First of all, 20 seems to be a rational value due to practical constraints. As prisoners with short sentences get released sooner, the average remaining sentence of the prisoner population body is unlikely to be a small number, such as 5. Because human lifespan is limited, the center of the distribution should not be a very large number, such as 40, either.
Secondly, the simulation results suggest that, as shown in the figure above, the transition between existing data points and projection is rendered more naturally when $\mu [1994] = 20$. Although from a long-term perpective trajectories with $\mu [1994]$ less than 20 seem to converge very closely to the $\mu [1994] = 20$ trajectory, their transition from data to prediction seems very coerced. This is because in the modelling process, if the center of the distribution is under-estimated, but the cummulative distribution function has to satisfy $r [t] = F(1;\mu [t - 1],{\sigma ^2})p[t - 1]$, the algorithm will have to under-estimate the variance as well. The under-estimated variance can cause the algorithm to the release number in the projection stage, thus generating a surge in popultion.
Future work should focus on collecting more data which would help build a more realistic model.
More research is needed to generate a reasonable guess of $\mu [1994]$ which can be backed by evidence. Currently, the simulation is based on many assumptions of normal distributions, especially the one that describes the remaining sentence of individual prisoners. If more survey is conducted, it might become possible to build a more faithful model for the distribution of remaining sentence, which can lead to more realistic projections of the release number.

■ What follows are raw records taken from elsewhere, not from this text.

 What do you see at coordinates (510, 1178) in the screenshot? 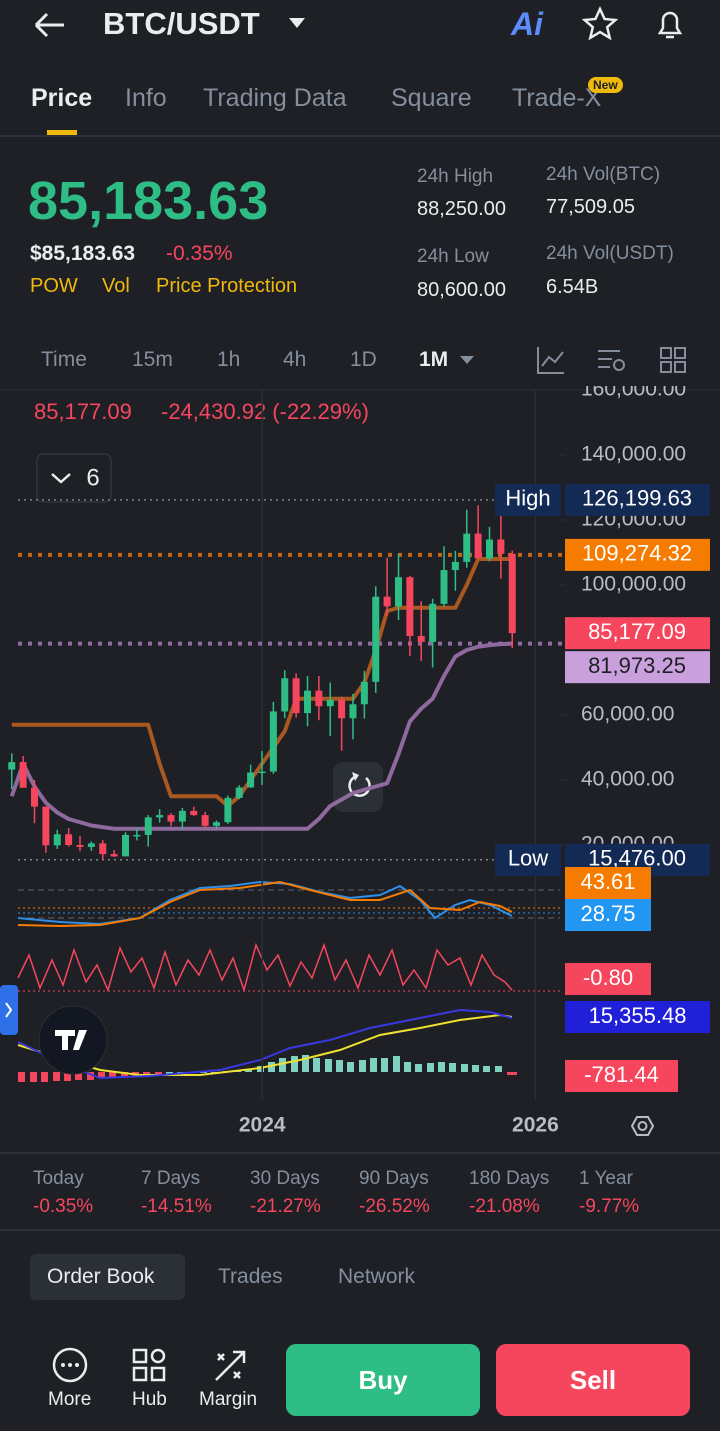
I see `period: 180 Days` at bounding box center [510, 1178].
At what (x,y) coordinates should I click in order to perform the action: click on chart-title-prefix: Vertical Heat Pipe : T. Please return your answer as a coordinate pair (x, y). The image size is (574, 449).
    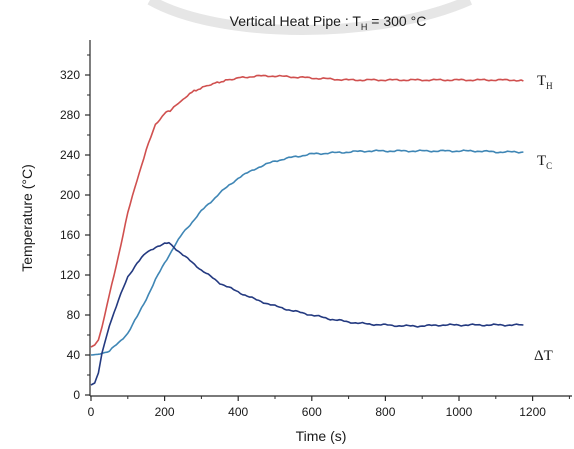
    Looking at the image, I should click on (296, 21).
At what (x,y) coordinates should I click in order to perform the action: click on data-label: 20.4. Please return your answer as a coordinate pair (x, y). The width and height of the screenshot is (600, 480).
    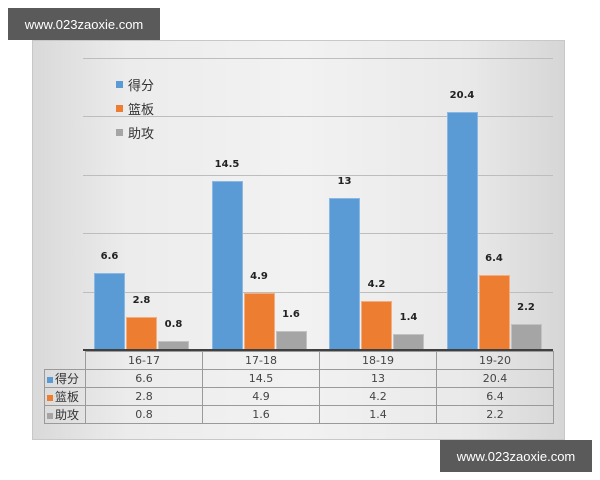
    Looking at the image, I should click on (462, 95).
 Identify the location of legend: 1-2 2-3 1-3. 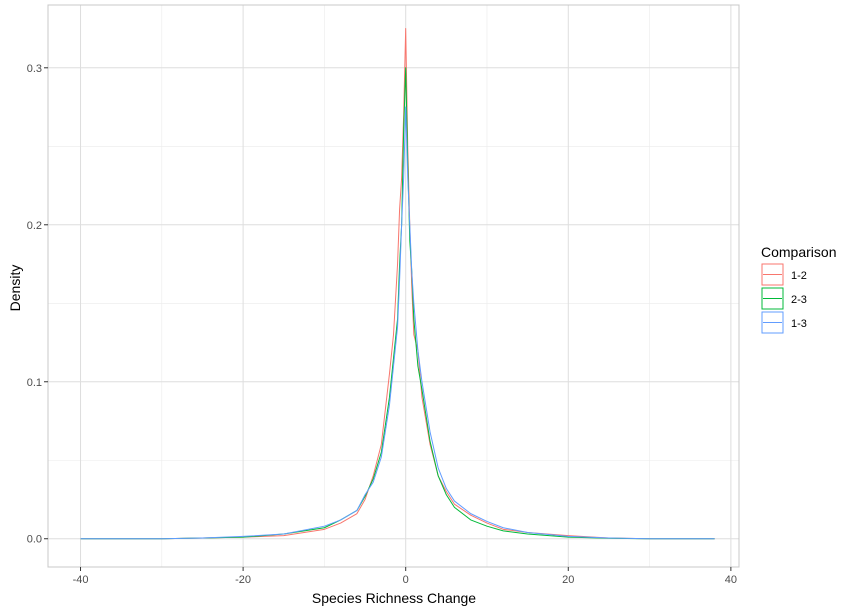
(784, 298).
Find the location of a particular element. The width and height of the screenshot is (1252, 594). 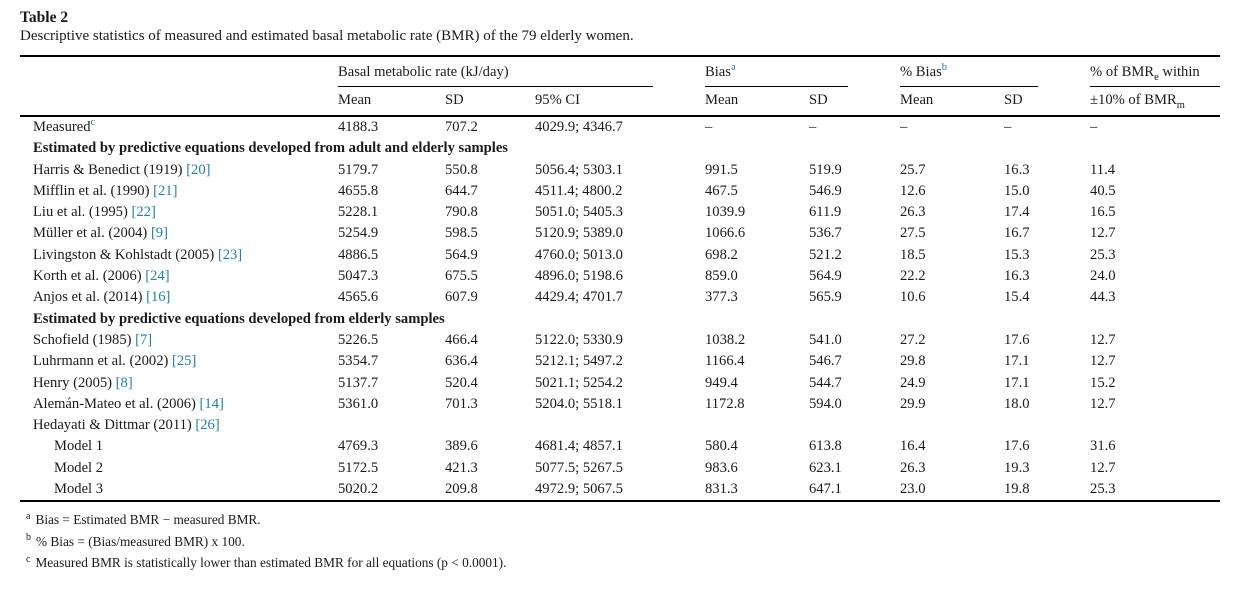

citation-ref: [23] is located at coordinates (228, 254).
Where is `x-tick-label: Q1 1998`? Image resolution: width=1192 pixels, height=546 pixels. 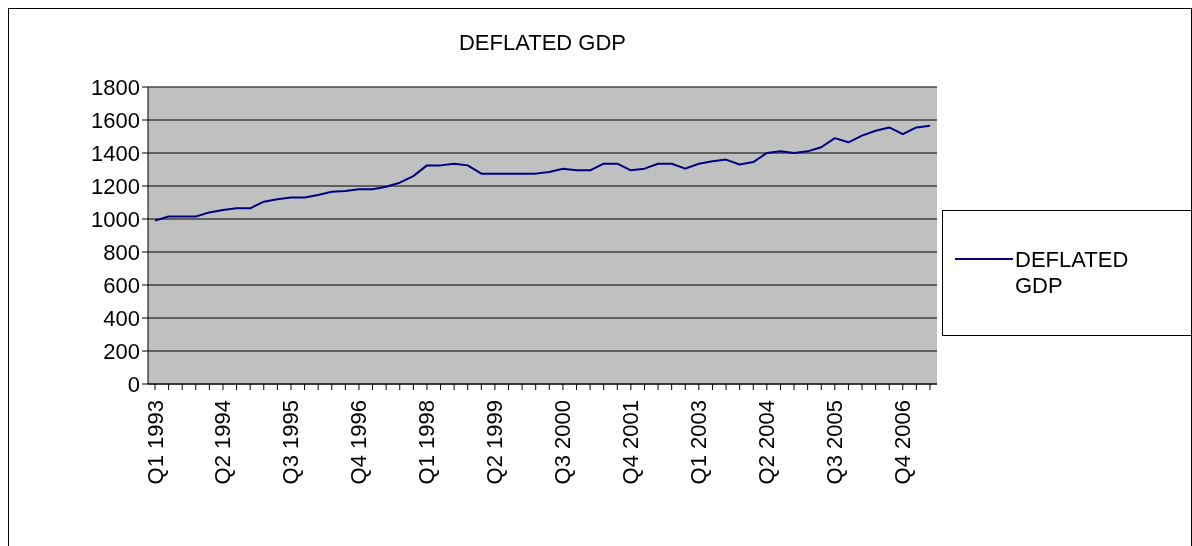
x-tick-label: Q1 1998 is located at coordinates (427, 442).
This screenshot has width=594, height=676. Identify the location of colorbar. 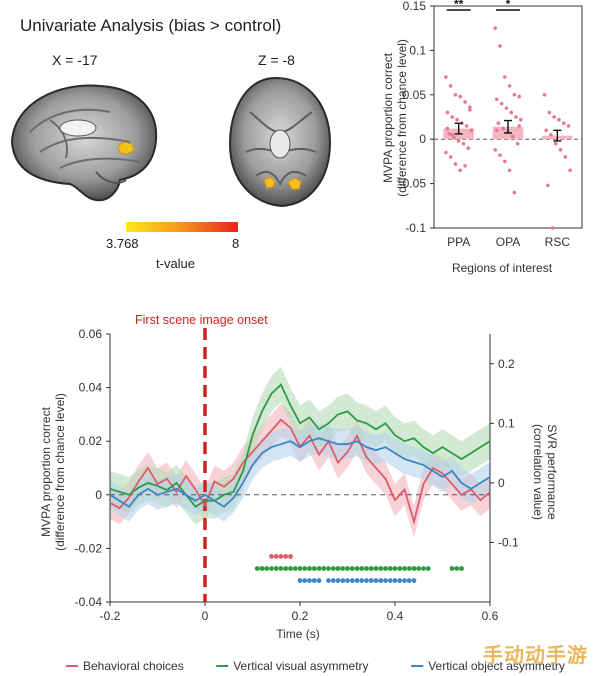
(182, 227).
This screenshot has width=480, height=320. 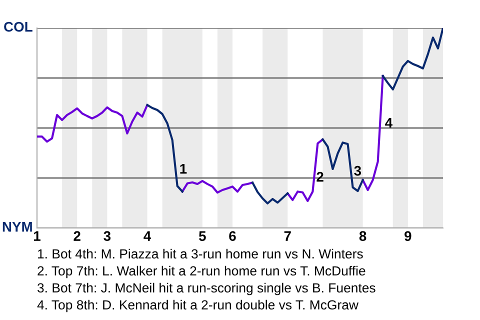 What do you see at coordinates (362, 236) in the screenshot?
I see `x-tick-label: 8` at bounding box center [362, 236].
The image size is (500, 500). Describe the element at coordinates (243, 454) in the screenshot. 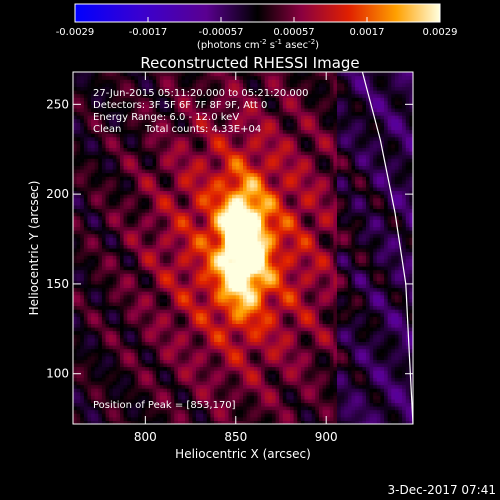

I see `x-axis-label: Heliocentric X (arcsec)` at that location.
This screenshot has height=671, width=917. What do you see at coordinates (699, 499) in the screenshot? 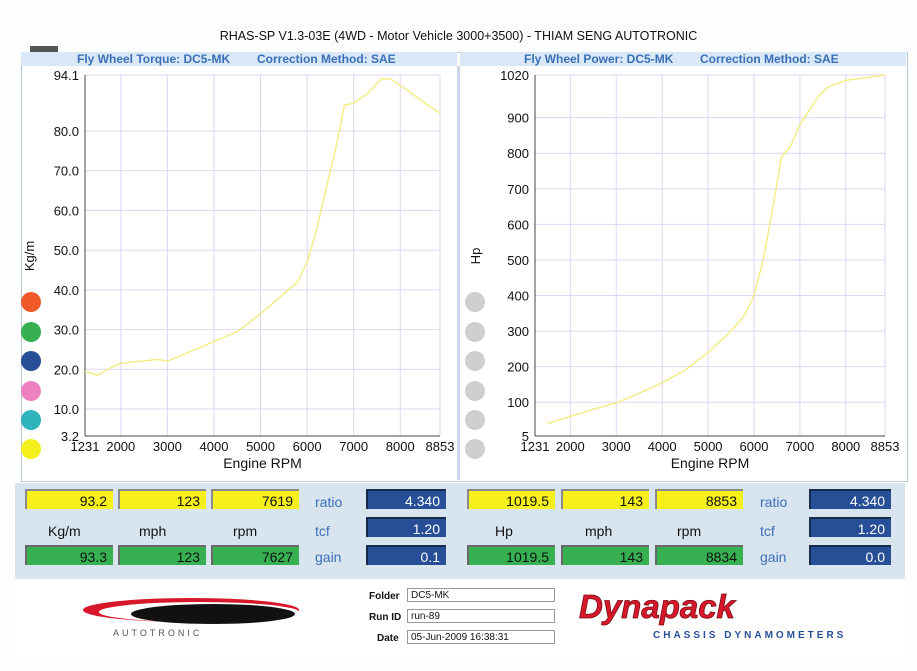
I see `power-rpm-box: 8853` at bounding box center [699, 499].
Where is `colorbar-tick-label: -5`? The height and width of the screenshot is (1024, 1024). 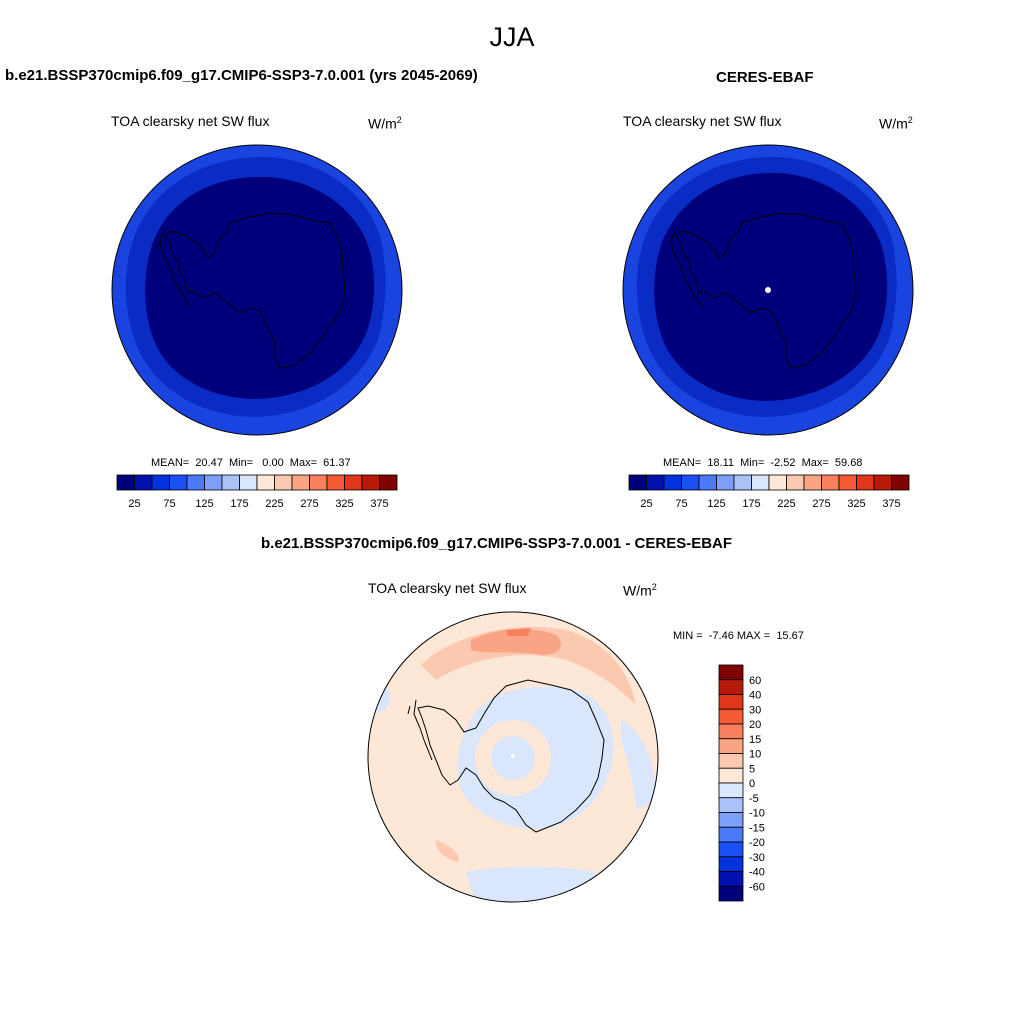
colorbar-tick-label: -5 is located at coordinates (754, 799).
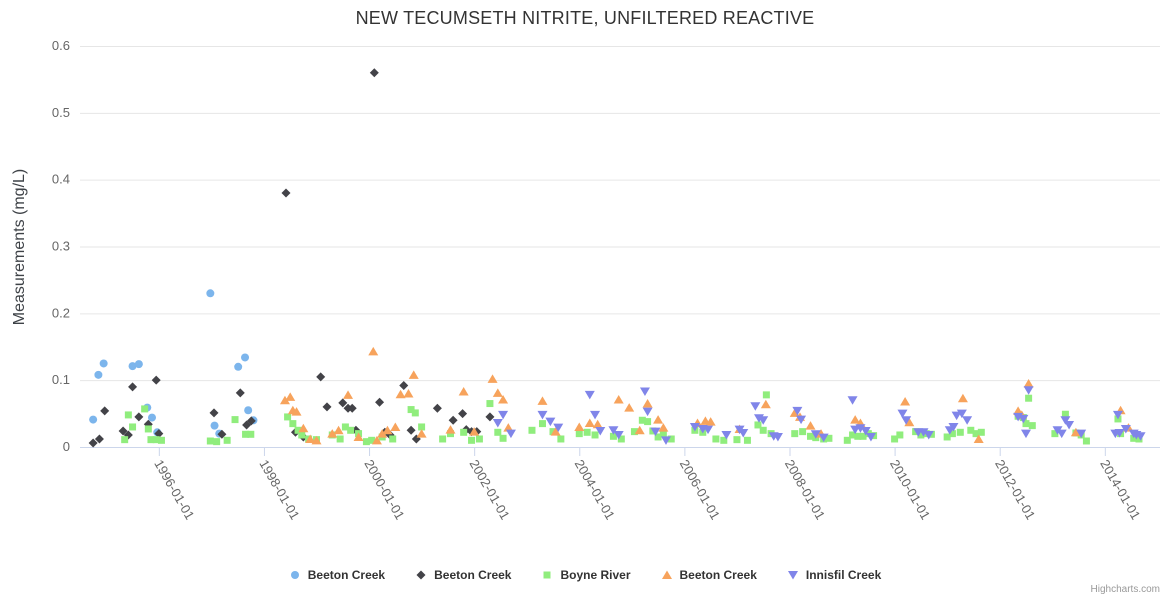 This screenshot has height=600, width=1170. Describe the element at coordinates (337, 575) in the screenshot. I see `legend-item-beeton-creek: Beeton Creek` at that location.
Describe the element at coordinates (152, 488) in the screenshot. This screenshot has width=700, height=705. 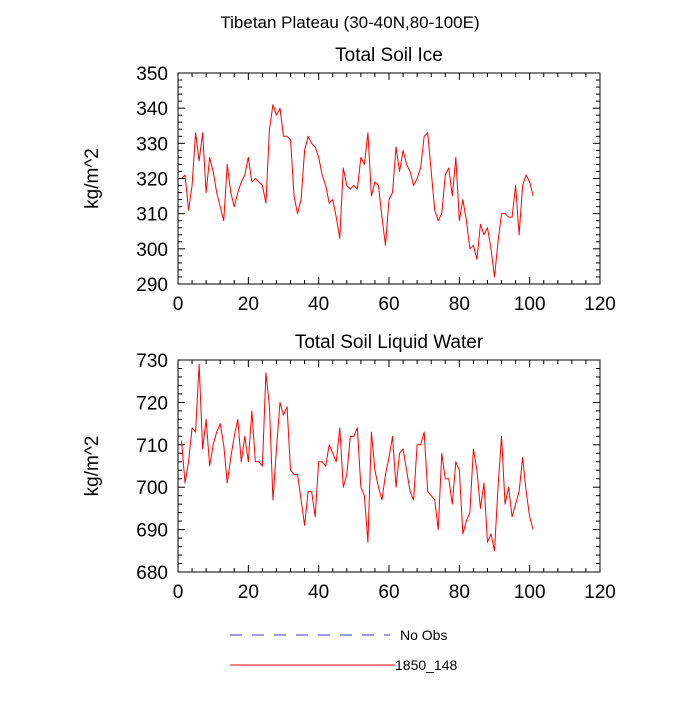
I see `y-tick-label: 700` at that location.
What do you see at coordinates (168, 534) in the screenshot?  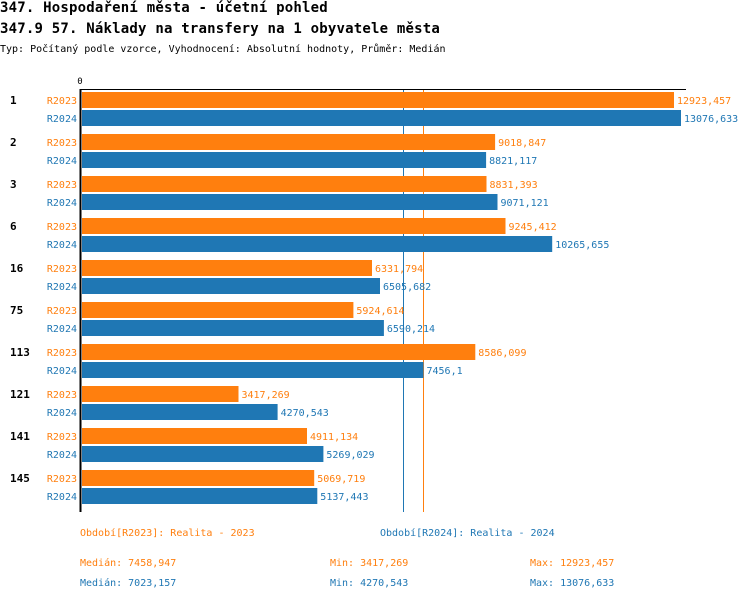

It is also necessary to collect anual sentencing data of the newly admitted prisoners in each state. The reason is twofold. First, state-specific data provides more accuracy. Secondly, currently the lack of sufficient data makes it impossible to generalize a tendency of more lenient sentencing. If data from most states all indicate a similar pattern, it can support a model that predicts a gradually more lenient sentencing.